Some illustrations below were captured while formulas were showing. Column widths were adjusted to save space. When you switch back to showing values, you usually have to readjust the column widths.
To show formulas on the sheet: CTRL + ` , which is the
grave accent key `, not the apostrophe '. On most keyboards it is to the left of the number keys.
Download the example statistics.xlsx and click on the sheet tab Totals for the Year to follow along.
The formula in cell B15 adds up the values in the column
above it. The illustration shows the formulas created when you use AutoFill to copy the formula across the row into columns C, D, and E.
Excel
automatically changes the cell references to use the new column. Excel thinks of this formula as 'Add
up the values in the 12 cells above the formula's cell.'
Formatting
copied: The formatting is automatically copied, too, unless you open the AutoFill
Options button
at the bottom right of your copied cells and pick Fill
Without Formatting.
You will run into trouble when you copy a formula that uses a value that appears only once on the sheet, like a total or the sales tax rate or an average for the year or the price of a ticket.
Download the example statistics.xlsx and look at the Percentages-Page Hits sheet to follow along.
The illustration show what happens when you use AutoFill to copy the formula =B3/B15 in C3 down the column. This formula is supposed to calculate a percentage, Hits in the month divided by the total for the year. The total for the year appears in cell B15.
Problem = When you copy the formula down the column, Excel changes each cell reference to match the new row.
All the cell references are now for the same relative location, compared to the cell with the formula. 'Take the number that is one column to the left on the same row and divide it by the number that is 12 rows down and one column to the left'.
But the total we need is only in B15, not in B16 or B17, etc.! This results in
major errors -#DIV/0 -
because the formula is trying to divide by zero (a blank cell).
How to fix it: Absolute Reference
To
make the copied formulas use cell B15 every time, we must change the cell reference
from the relative reference B15 to an absolute reference $B$15. Then when we copy down the
column, the total for the year in B15 will be used. Success!
Fill
without formatting: Formatting will be copied, too, making the
whole column match cell B3. After copying, open the AutoFill Options and
select Fill
Without Formatting. The original formatting reappears.
Absolute
Reference shortcut: F4 key on the keyboard rotates through all of the
choices
$B$15, $B15, B$15, B15. You can type in the $ if you wish, or when
you cannot remember what the key was!
For more on formulas, read the extra material on Formulas in the Appendix and do the
review exercises.
Excel's Options can be set to automatically recalculate or to wait for you to tell it to recalculate after you make changes to formulas or to values used by formulas. The default is to automatically recalculate. It is easy to get in a panic when your formulas seem to be ignoring you because you forgot that you turned off automatic recalculation!
When something seems weird about the calculated values or when AutoFill seems to give wrong values, you can make Excel recalculate.
After typing a C in cell F3,
Excel offers to complete the word.
Excel pays attention to what you have already entered in each column. When you start entering data in a new cell, Excel may offer to complete your typing for you. For example, if you are entering a list of names and addresses, it is likely that many of them will have the same city and state and even the same street.

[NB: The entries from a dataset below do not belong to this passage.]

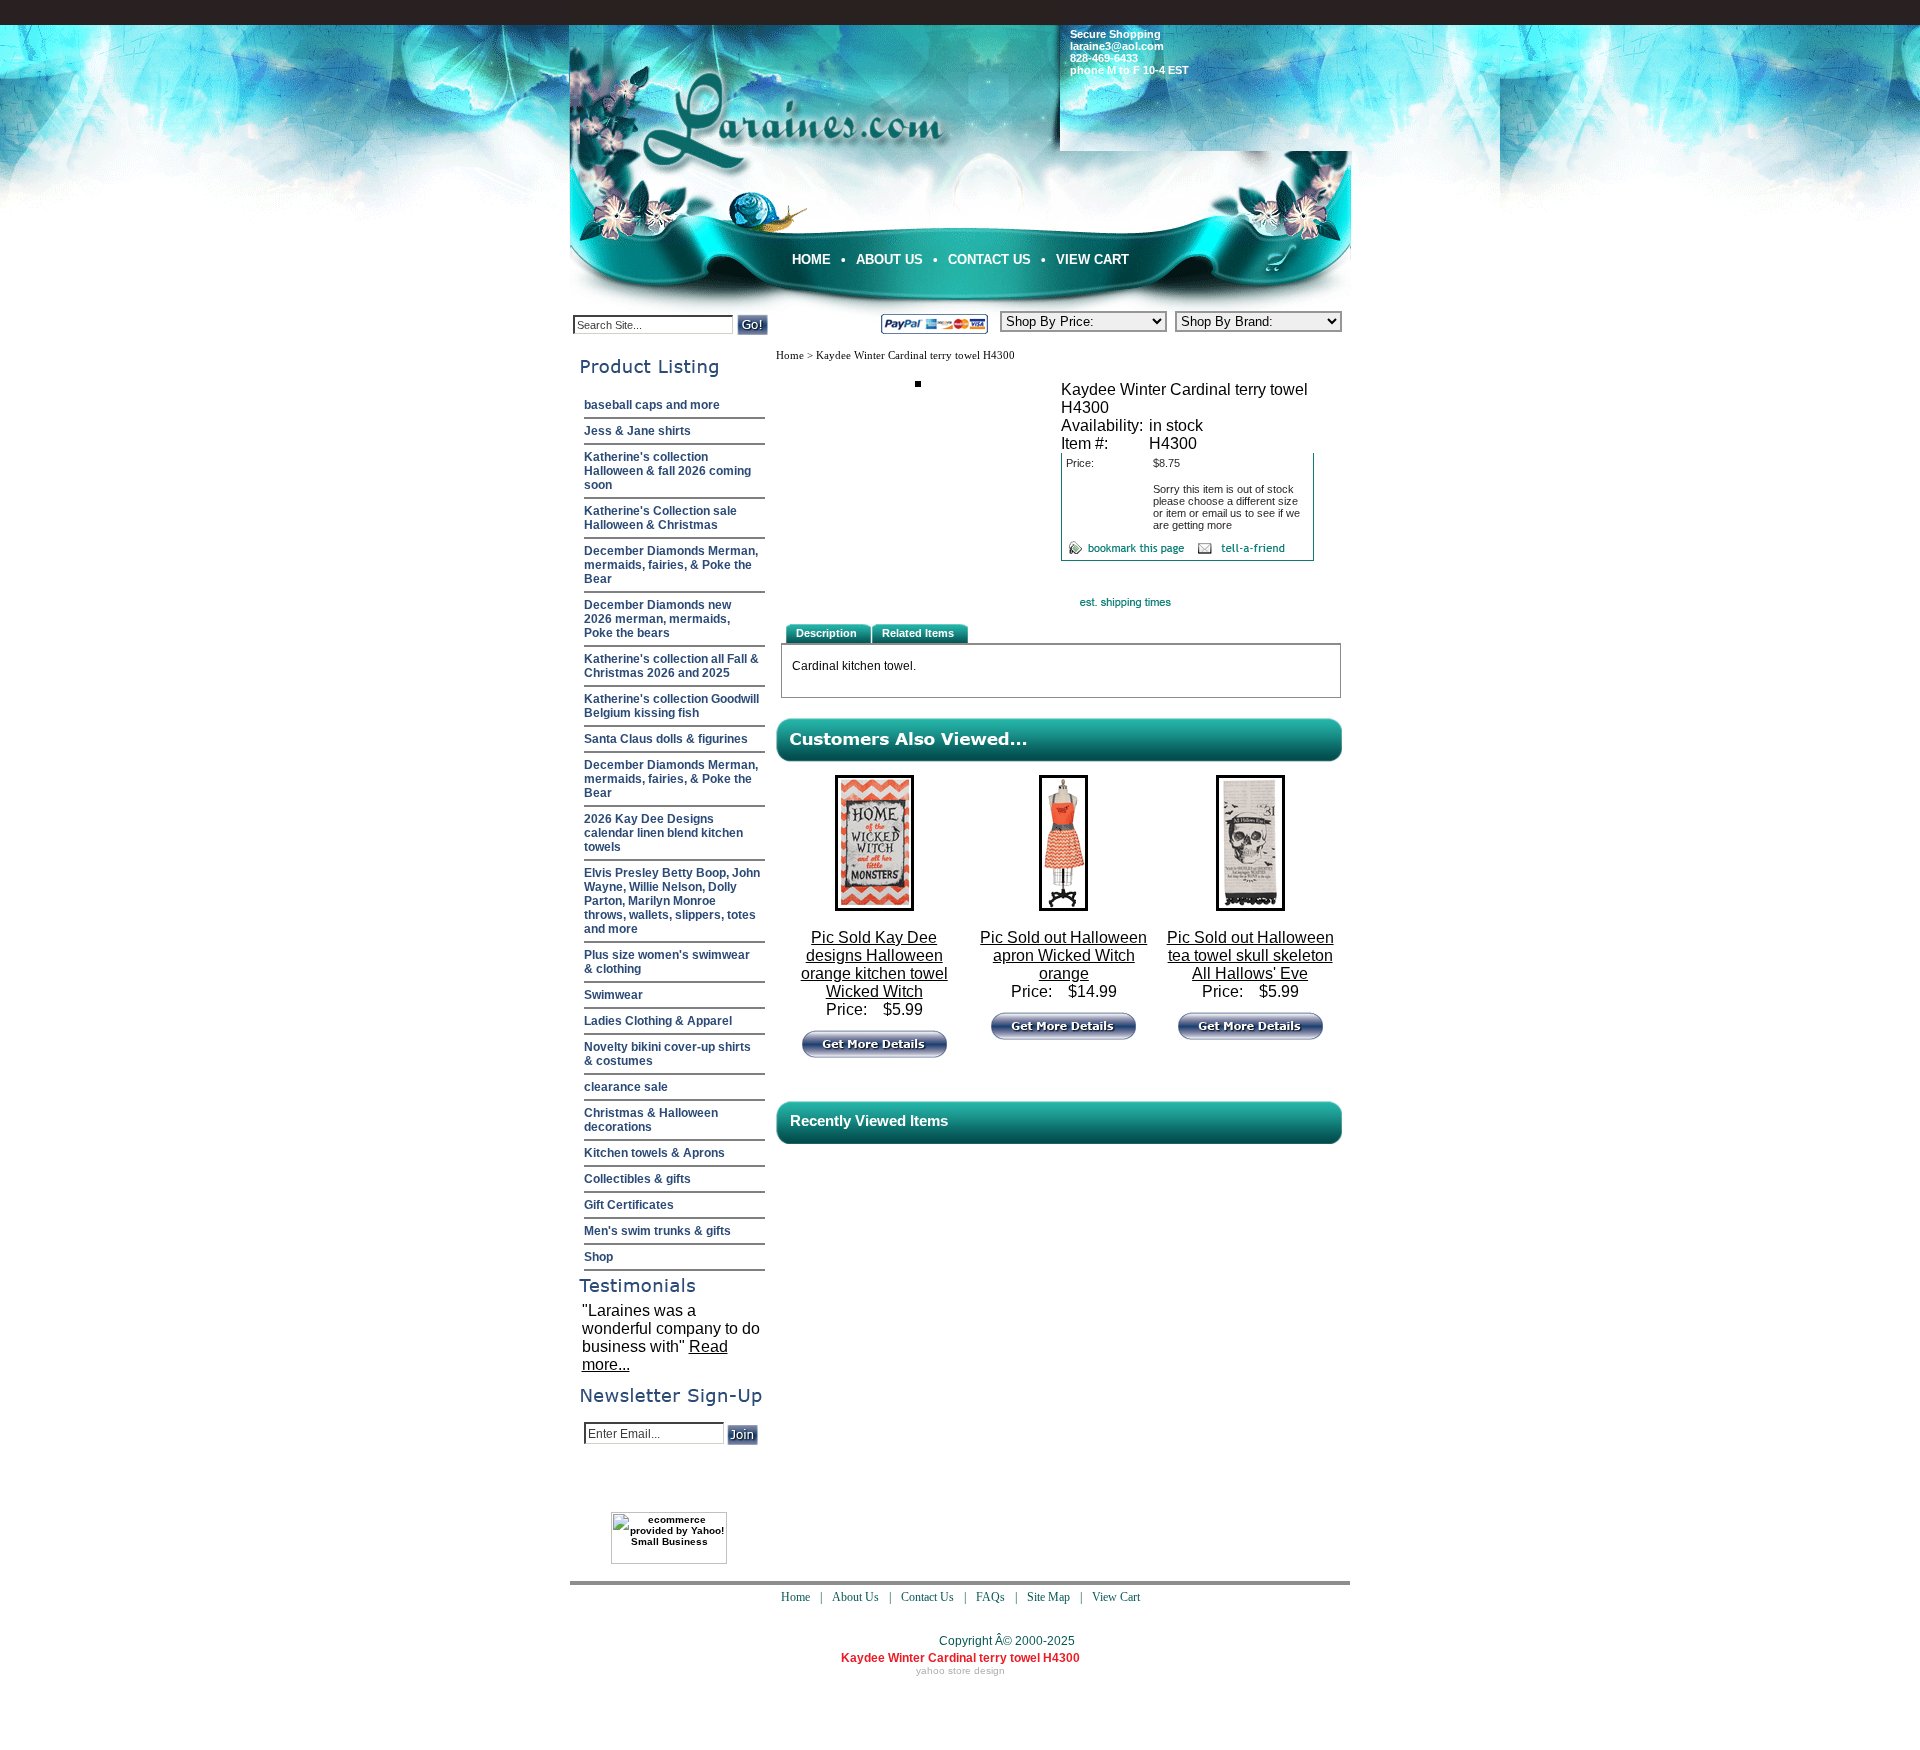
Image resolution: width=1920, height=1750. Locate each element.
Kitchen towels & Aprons (654, 1153)
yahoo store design (960, 1670)
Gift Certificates (629, 1205)
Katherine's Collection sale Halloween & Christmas (660, 518)
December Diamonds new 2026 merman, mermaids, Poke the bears (657, 619)
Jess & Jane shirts (637, 431)
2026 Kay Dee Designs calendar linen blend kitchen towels (663, 833)
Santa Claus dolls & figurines (666, 739)
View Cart (1092, 259)
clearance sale (626, 1087)
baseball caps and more (652, 405)
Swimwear (613, 995)
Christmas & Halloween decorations (651, 1120)
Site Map (1048, 1597)
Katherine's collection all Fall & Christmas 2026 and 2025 (671, 666)
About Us (889, 259)
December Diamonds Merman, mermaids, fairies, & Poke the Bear (671, 565)
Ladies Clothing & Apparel (658, 1021)
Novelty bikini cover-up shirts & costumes (667, 1054)
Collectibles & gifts (637, 1179)
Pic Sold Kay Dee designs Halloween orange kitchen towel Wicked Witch (874, 964)
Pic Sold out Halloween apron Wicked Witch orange (1063, 955)
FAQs (990, 1597)
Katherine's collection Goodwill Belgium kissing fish (671, 706)
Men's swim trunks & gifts (657, 1231)
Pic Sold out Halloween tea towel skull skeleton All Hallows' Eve (1250, 955)
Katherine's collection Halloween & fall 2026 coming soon (667, 471)
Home (811, 259)
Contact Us (989, 259)
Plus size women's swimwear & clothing (667, 962)
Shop (598, 1257)
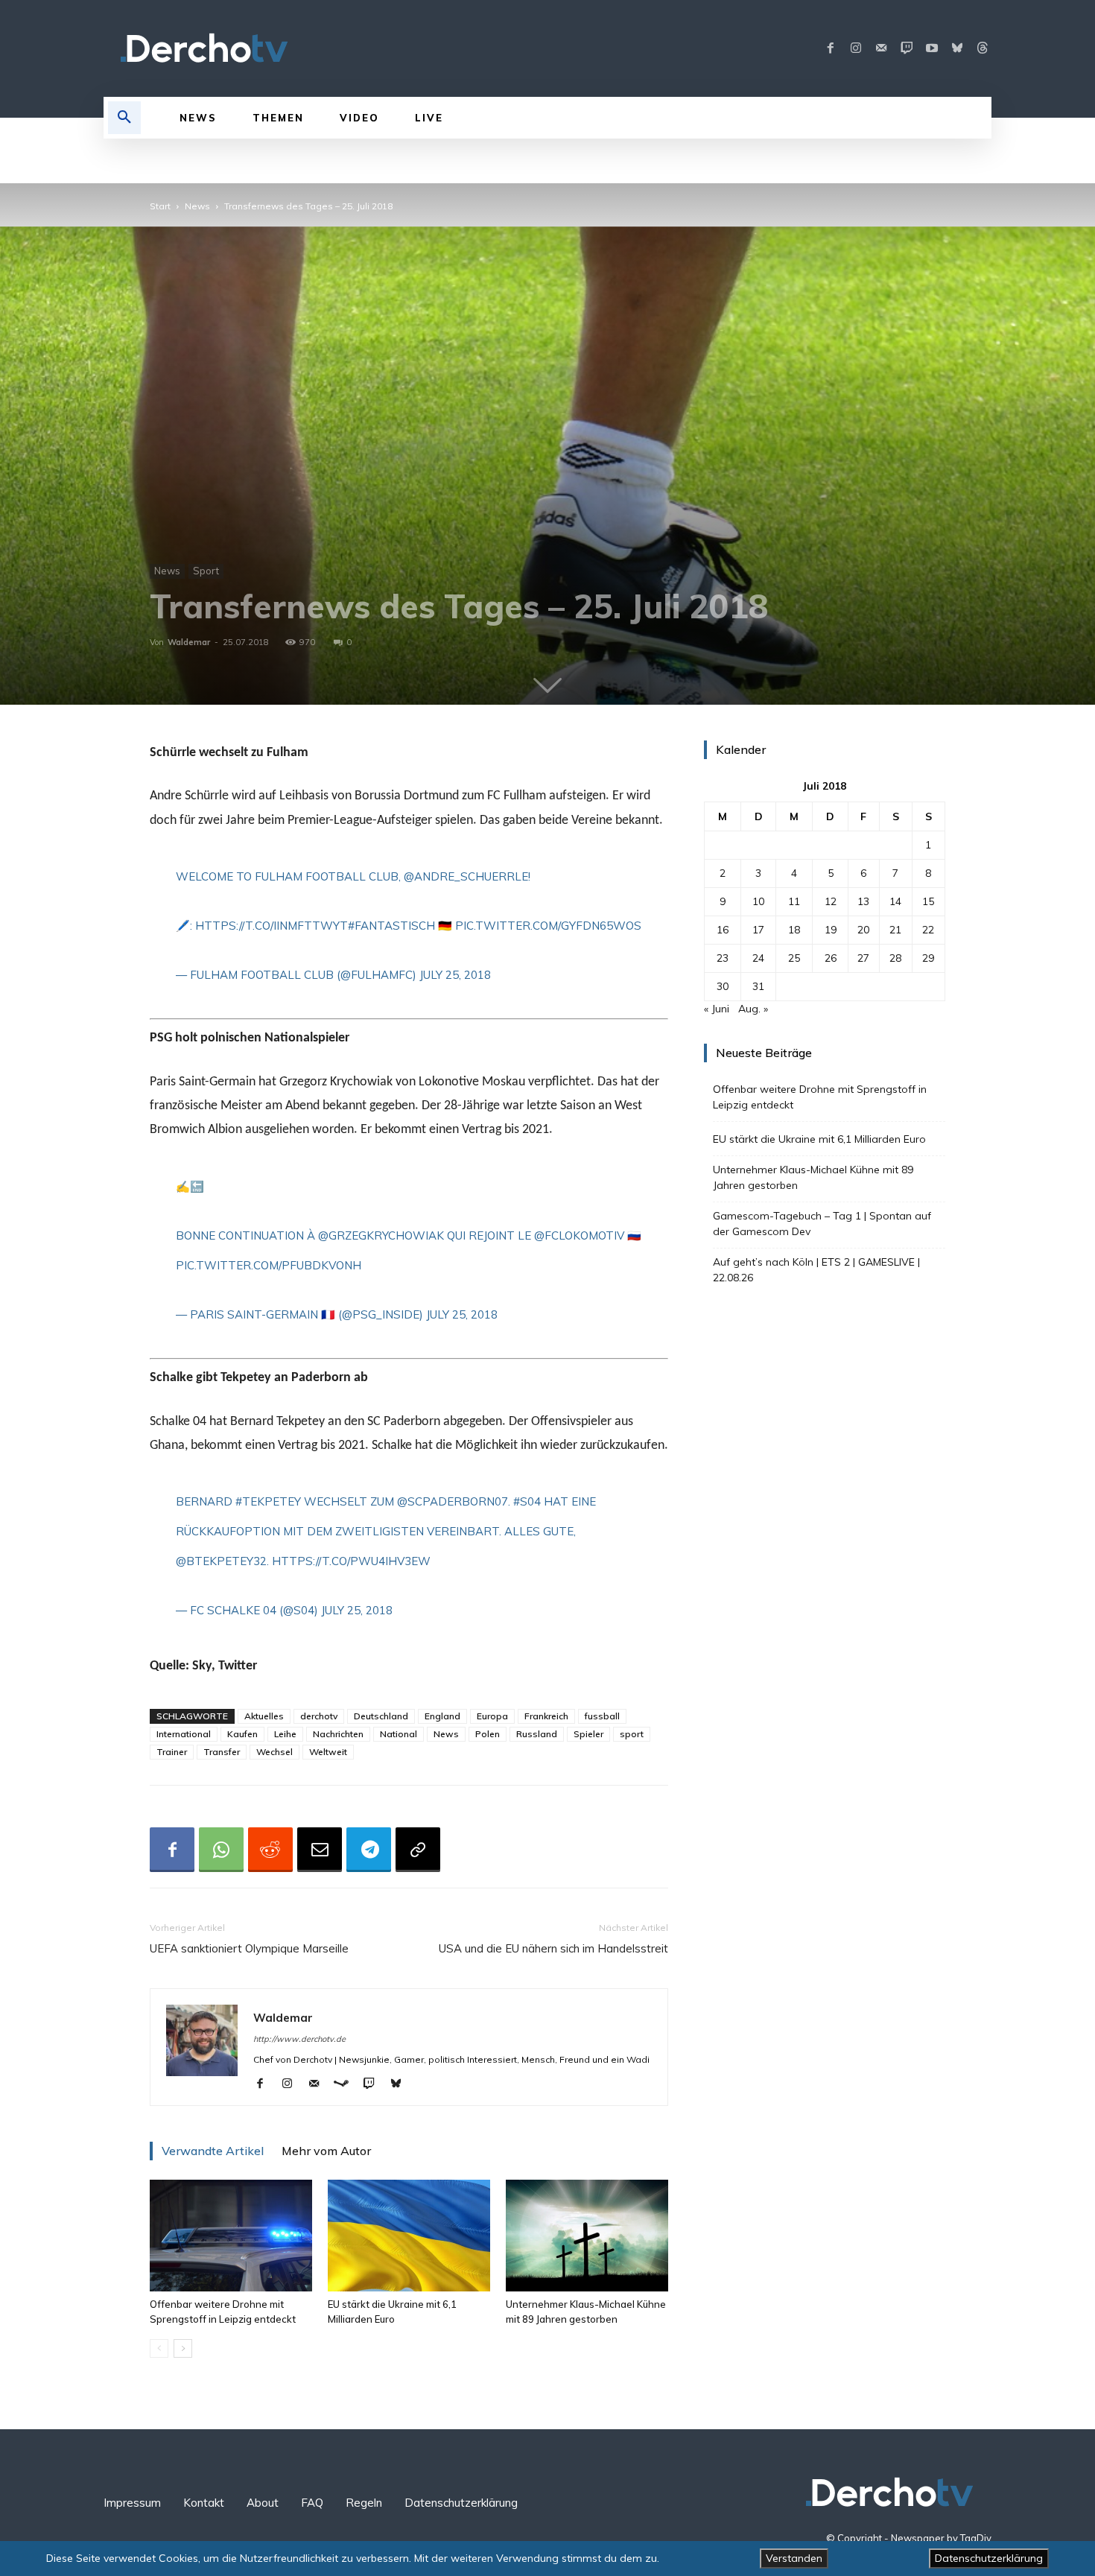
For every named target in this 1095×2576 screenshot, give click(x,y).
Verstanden (794, 2558)
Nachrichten (338, 1733)
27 (863, 958)
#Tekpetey (268, 1501)
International (183, 1733)
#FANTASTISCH (391, 926)
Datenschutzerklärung (989, 2558)
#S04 (527, 1501)
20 (863, 929)
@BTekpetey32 (221, 1561)
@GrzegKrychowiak (381, 1235)
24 (758, 958)
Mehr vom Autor (326, 2150)
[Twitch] (906, 48)
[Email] (319, 1849)
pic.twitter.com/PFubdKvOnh (268, 1265)
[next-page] (183, 2348)
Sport (206, 571)
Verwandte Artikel (213, 2150)
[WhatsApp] (221, 1849)
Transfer (221, 1751)
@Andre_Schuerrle (466, 876)
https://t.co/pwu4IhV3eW (351, 1561)
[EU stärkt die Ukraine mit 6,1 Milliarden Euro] (409, 2235)
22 (928, 929)
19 (831, 929)
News (197, 206)
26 (831, 958)
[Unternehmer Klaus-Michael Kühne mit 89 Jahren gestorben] (587, 2235)
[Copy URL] (418, 1849)
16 (723, 929)
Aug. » (753, 1008)
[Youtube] (932, 48)
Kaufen (242, 1733)
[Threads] (982, 48)
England (442, 1716)
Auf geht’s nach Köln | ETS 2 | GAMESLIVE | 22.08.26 (816, 1269)
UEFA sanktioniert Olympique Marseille (249, 1948)
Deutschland (381, 1716)
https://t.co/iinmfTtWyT (271, 926)
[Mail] (881, 48)
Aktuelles (264, 1716)
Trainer (171, 1751)
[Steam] (347, 2084)
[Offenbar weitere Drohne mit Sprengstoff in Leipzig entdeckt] (231, 2235)
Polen (487, 1733)
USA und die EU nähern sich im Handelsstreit (553, 1948)
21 (895, 929)
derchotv (318, 1716)
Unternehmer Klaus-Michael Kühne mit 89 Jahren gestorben (813, 1177)
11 (794, 901)
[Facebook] (831, 48)
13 (863, 901)
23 (723, 958)
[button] (124, 117)
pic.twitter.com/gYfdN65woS (548, 926)
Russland (536, 1733)
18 (794, 929)
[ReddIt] (270, 1849)
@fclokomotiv (579, 1235)
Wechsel (274, 1751)
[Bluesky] (957, 48)
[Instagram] (856, 48)
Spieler (588, 1733)
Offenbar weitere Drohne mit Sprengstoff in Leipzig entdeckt (820, 1096)
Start (160, 206)
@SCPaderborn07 (452, 1501)
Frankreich (546, 1716)
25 (794, 958)
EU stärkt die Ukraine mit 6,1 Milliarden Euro (819, 1139)
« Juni (716, 1008)
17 (758, 929)
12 (831, 901)
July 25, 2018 (455, 975)
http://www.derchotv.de (299, 2039)
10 (758, 901)
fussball (602, 1716)
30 (723, 986)
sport (632, 1733)
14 (895, 901)
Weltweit (328, 1751)
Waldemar (189, 642)
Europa (492, 1716)
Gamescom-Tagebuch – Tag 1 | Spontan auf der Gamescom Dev (822, 1223)
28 (895, 958)
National (398, 1733)
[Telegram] (368, 1849)
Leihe (285, 1733)
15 (928, 901)
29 (928, 958)
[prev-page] (159, 2348)
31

It can save a lot of typing if you let Excel finish out the ones that repeat.
To accept Excel's suggestion, just make another cell active by doing one of these actions:
Press ENTER
Press TAB
Press an arrow key
Click in a different cell
Note: Excel will not make a suggestion unless it sees only one matching choice in the list of things you have already typed in that column. If there are blank cells in the column, Excel will ignore the values above the blank.